Serious? Password confirmation is not superfluous at all. Unless you want to be answer a ton of support requests because they think they typed the right password but in fact didn’t.
In fact I would go further and advise the use of travel-Junkies bp-xtra-signup plugin for it’s password strength checker and other touches. Stop them doing user name ‘bob’ password ‘bob’
I’d like to know how to do this, too. It’s pretty easy to do a password reset, and one less form to fill out is one less barrier to entry.
It’s all about cutting those barriers to entry…
As Ehegwer says, self-service via the password reset function is something everyone will be familiar with. Facebook for example, has no password confirmation requirement.
Anyhow, in the end I did it with a small and relatively unobtrusive core hack.
A password confirmation is not a barrier to entry it’s a ‘Best Practise’ to be honest if you have users put of by having to enter passwords twice you are probably better off without them
Just because Facebook does something a particular way doesn’t make it a best practise
>>Just because Facebook does something a particular way doesn’t make it a best practise
– true, but you can bet your bottom dollar they’ll have done some serious multi-variate testing on the conversion rates of that sign-up form.

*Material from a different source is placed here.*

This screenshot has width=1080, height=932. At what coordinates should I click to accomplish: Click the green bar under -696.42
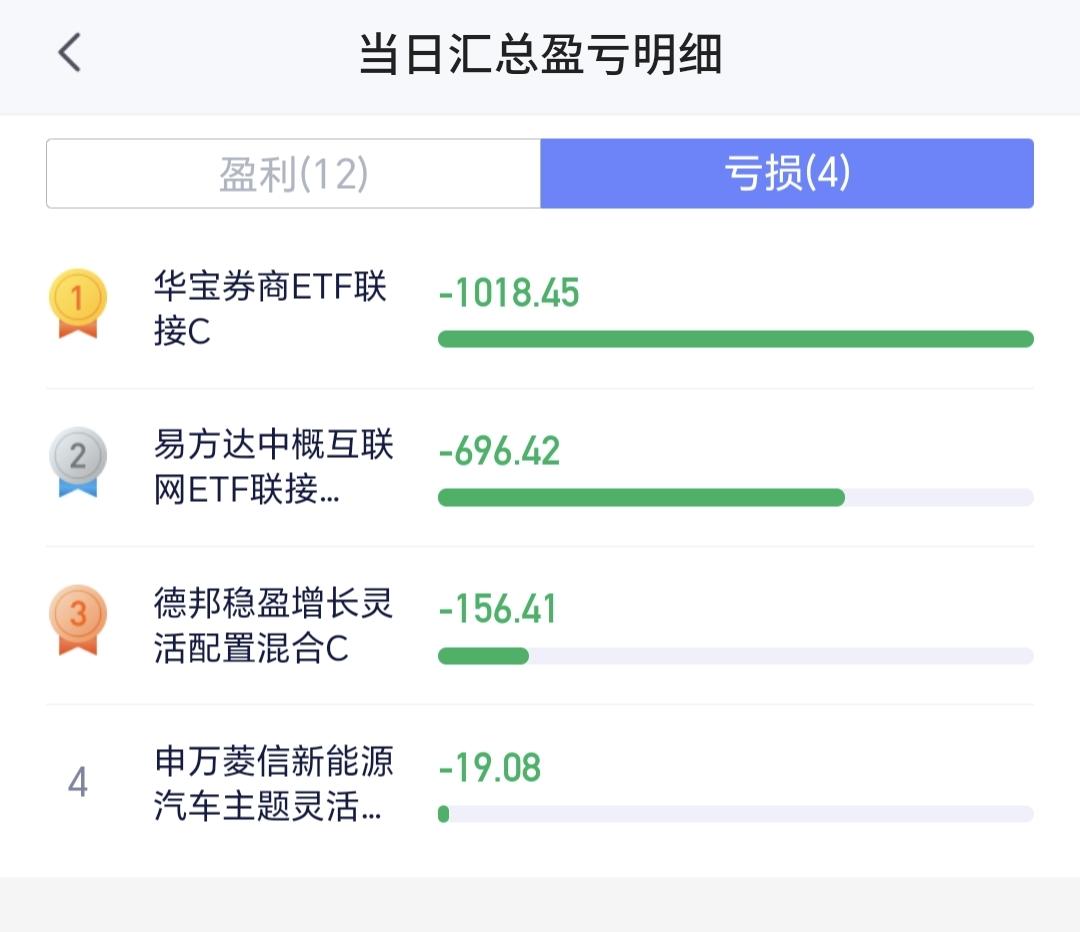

There are plenty of arguments on both sides, but as part of a full usability overhaul I’m falling more on the side of fewer fields.
This jquery plugin looks like it could be a good usability enhancement too:
http://www.unwrongest.com/projects/show-password/
Thanks for pointing me towards bp-xtra-signup plugin, it looks great (though I’m getting JS errors in IE6 and IE7 when using the ajax auto-checkers…)
Haven’t run that plugin under IE, need to look at that.
Point taken about the pwd confirm, and sign up rates and for a app like Facebook the figures perhaps justify. One thing I would say is that I am in favour of initial simplified signup processes, there is nothing that puts me of more than over complicated lengthy signups.
Just for completeness, I fixed those IE errors by changing
`JSON.parse(c)`
to
`jQuery.parseJSON(c)`
in availability.js and email_checker.js
Nice one cheers for feeding that back.
ought to give @travel-junkie the heads up on that as well
So can anyone describe how to take out the confirmation?